Summary of findings 2. Duodenum‐preserving pancreatic resection versus pancreaticoduodenectomy for chronic pancreatitis (secondary outcomes).
| Patient or population: people requiring surgery for chronic pancreatitis Setting: surgical unit Intervention: duodenum‐preserving pancreatic resection Comparison: pancreaticoduodenectomy | ||||||
| Outcomes | Anticipated absolute effects* (95% CI) | Relative effect (95% CI) | Number of participants (studies) | Quality of the evidence (GRADE) | Comments | |
| Risk with pancreaticoduodenectomy | Risk with duodenum‐preserving pancreatic resection | |||||
| Adverse events (proportion) | 363 per 1000 | 200 per 1000 (80 to 490) | RR 0.55 (0.22 to 1.35) | 226 (4 RCTs) | ⊕⊝⊝⊝ Very low1 2 3 | ‐ |
| Adverse events (number of adverse events) | 571 per 1000 | 543 per 1000 (246 to 1211) | Rate ratio 0.95 (0.43 to 2.12) | 43 (1 RCT) | ⊕⊝⊝⊝ Very low1 2 | ‐ |
| Length of hospital stay | The mean length of hospital stay was 14 days | The mean or median length of hospital stay in the intervention group was 1 to 5 days fewer | ‐ | 208 (4 RCTs) | ⊕⊕⊝⊝ Low1 | 2 trials that reported mean length of hospital stay reported statistically significant fewer hospital stay in intervention group (about 5 days fewer) (Farkas 2006; Klempa 1995), while 2 trials that reported the median length of hospital stay reported 1 day fewer hospital stay in intervention group, which was not statistically significant in 1 trial (Keck 2012), while the other trial did not report statistical significance (Buchler 1995) |
| Employed | 451 per 1000 | 694 per 1000 (451 to 1000) | RR 1.54 (1.00 to 2.37) | 189 (4 RCTs) | ⊕⊕⊝⊝ Low1 | ‐ |
| New‐onset diabetes | 239 per 1000 | 186 per 1000 (119 to 291) | RR 0.78 (0.50 to 1.22) | 269 (5 RCTs) | ⊕⊝⊝⊝ Very low1 2 | ‐ |
| Pancreatic exocrine insufficiency | 747 per 1000 | 620 per 1000 (508 to 762) | RR 0.83 (0.68 to 1.02) | 189 (4 RCTs) | ⊕⊝⊝⊝ Very low1,2,4 | ‐ |
| None of the trials reported the following outcomes: quality of life (4 weeks to 3 months), clinically significant pancreatic fistulas, serious adverse events, time to return to normal activity, time to return to work, and pain scores using a visual analogue scale. | ||||||
| *The risk in the intervention group (and its 95% confidence interval) is based on the assumed risk in the comparison group (mean control group proportion for all outcomes except short‐term mortality where an assumed risk of 1% was used as there was no short‐term mortality in the control group in the trials included in this review) and the relative effect of the intervention (and its 95% CI).
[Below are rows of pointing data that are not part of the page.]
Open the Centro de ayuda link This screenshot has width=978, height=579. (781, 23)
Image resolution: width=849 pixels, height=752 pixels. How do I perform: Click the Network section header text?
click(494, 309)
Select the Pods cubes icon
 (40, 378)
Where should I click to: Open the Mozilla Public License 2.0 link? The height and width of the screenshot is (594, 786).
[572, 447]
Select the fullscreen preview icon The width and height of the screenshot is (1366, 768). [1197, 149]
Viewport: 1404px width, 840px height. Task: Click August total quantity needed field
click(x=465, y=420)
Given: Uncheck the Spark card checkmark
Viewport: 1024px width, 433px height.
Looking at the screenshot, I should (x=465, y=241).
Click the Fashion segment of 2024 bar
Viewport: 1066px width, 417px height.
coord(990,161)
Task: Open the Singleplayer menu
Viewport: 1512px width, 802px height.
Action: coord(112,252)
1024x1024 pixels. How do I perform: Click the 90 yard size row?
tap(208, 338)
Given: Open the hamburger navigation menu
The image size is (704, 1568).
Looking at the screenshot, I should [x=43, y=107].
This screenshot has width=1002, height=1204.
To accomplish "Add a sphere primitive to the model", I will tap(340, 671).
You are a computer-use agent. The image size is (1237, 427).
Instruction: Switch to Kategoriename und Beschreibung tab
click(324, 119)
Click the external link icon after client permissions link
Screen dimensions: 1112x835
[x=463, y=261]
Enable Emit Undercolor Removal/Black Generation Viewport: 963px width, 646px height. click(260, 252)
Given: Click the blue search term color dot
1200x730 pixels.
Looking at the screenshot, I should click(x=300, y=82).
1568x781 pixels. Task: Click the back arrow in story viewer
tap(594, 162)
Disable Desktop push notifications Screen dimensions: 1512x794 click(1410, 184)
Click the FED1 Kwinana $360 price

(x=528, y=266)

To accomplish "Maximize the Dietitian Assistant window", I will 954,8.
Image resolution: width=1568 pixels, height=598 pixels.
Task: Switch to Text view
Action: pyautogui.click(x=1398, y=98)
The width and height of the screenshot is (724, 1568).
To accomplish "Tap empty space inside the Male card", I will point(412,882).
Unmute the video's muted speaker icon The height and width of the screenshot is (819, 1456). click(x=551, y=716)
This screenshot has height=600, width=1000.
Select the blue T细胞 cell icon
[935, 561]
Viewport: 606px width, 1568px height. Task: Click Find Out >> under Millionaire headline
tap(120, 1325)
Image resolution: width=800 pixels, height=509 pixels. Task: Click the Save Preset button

CI: confidence interval; RCT: randomised controlled trial; RR: risk ratio | ||||||
| GRADE Working Group grades of evidence High quality: We are very confident that the true effect lies close to that of the estimate of the effect Moderate quality: We are moderately confident in the effect estimate: The true effect is likely to be close to the estimate of the effect, but there is a possibility that it is substantially different Low quality: Our confidence in the effect estimate is limited: The true effect may be substantially different from the estimate of the effect Very low quality: We have very little confidence in the effect estimate: The true effect is likely to be substantially different from the estimate of effect | ||||||
1 The trial(s) was/were of unclear or high risk of bias.
2 The confidence intervals were wide and the sample size was small.
3 The I2 value was high.
4 The I2 value was high and there was lack of overlap of confidence intervals.